── DOCUMENT EXTRACT ──

John (Lord) Alderdice FRCPsych -was  Alliance Leader (1987 – 1998), Speaker of the Northern Ireland Assembly (1998 – 2004), a member of the Independent Monitoring Commission (2004 – 2011)John (Lord) Alderdice FRCPsych -was  Alliance Leader (1987 – 1998), Speaker of the Northern Ireland Assembly (1998 – 2004), a member of the Independent Monitoring Commission (2004 – 2011)
John (Lord) Alderdice FRCPsych -was Alliance Leader (1987 – 1998), Speaker of the Northern Ireland Assembly (1998 – 2004), a member of the Independent Monitoring Commission (2004 – 2011)

Twenty-five years later the reins of political life are in the hands of a new generation who may not appreciate that the agreement represented two overlapping but separate processes. There was a peace process which was about bringing the killing to an end. That has been largely successful. Parents no longer fear that their children going out for a night of fun may be blown up in a pub bombing; cross community killings have largely ended; attacks on the police are massively reduced; the army are off the streets; and civil activity and social life has largely recovered.

───

**WHAT IS NEEDED:**
List every position the extract about John Alderdice says he held, with the years given for each. The listing that follows stands apart from the extract and has no connection to it.

── GIVEN RECORDS ──

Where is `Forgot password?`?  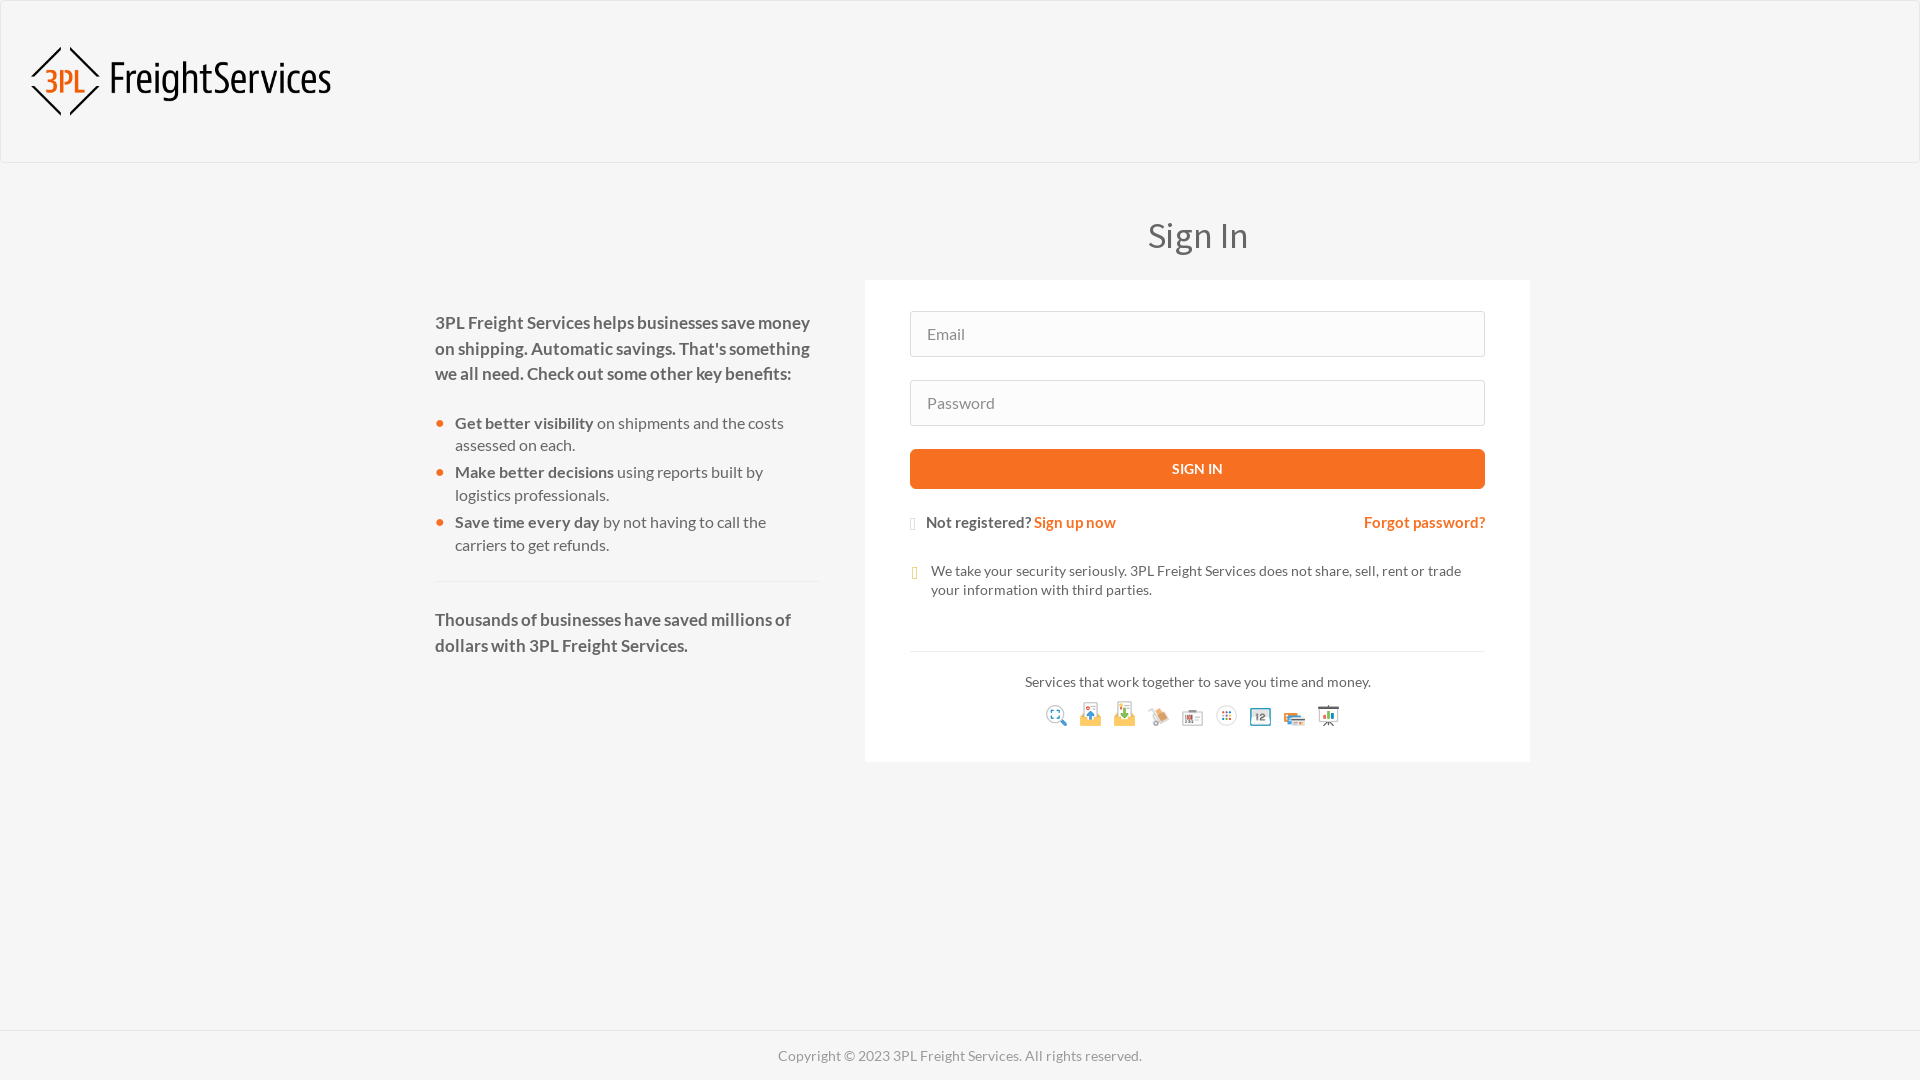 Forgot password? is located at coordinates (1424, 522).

───
── GIVEN RECORDS ──

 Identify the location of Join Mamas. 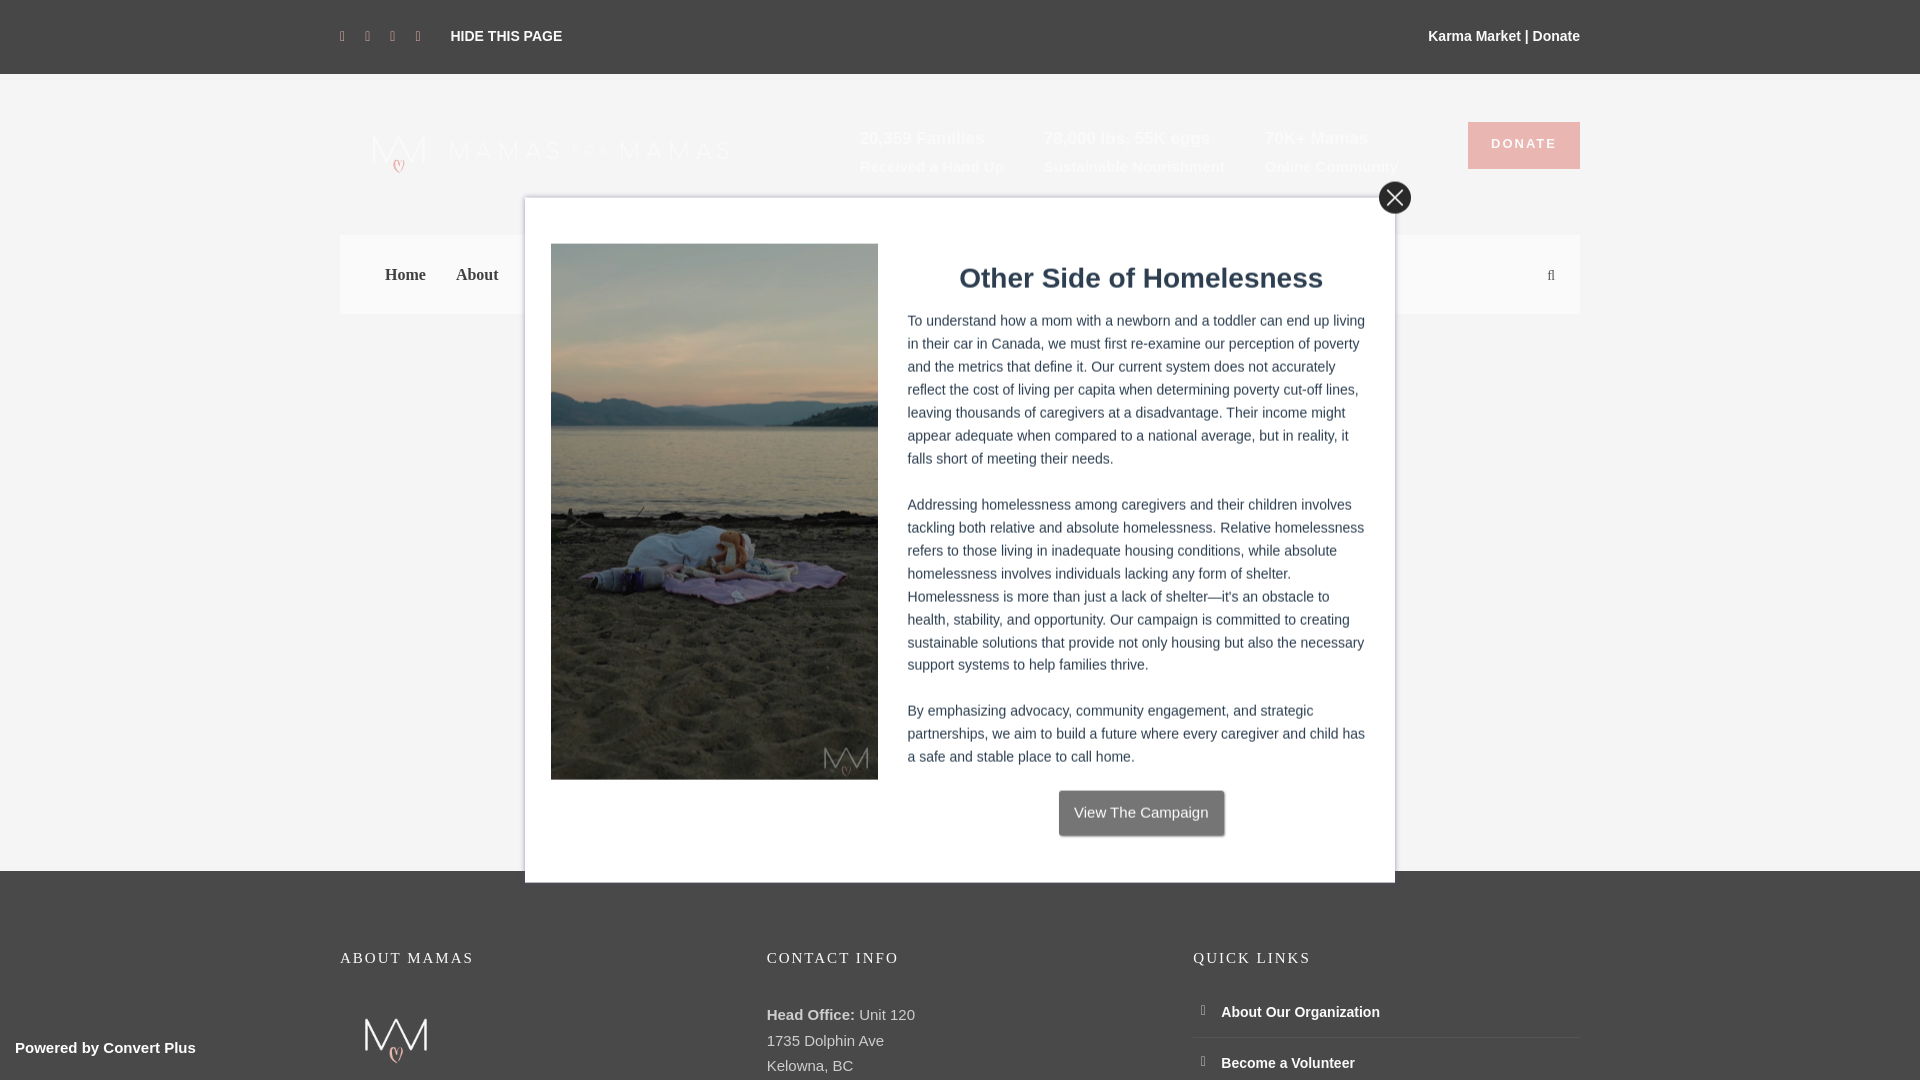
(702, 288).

───

**OUTPUT BELOW:**
- Alliance Leader (1987 – 1998)
- Speaker of the Northern Ireland Assembly (1998 – 2004)
- Member of the Independent Monitoring Commission (2004 – 2011)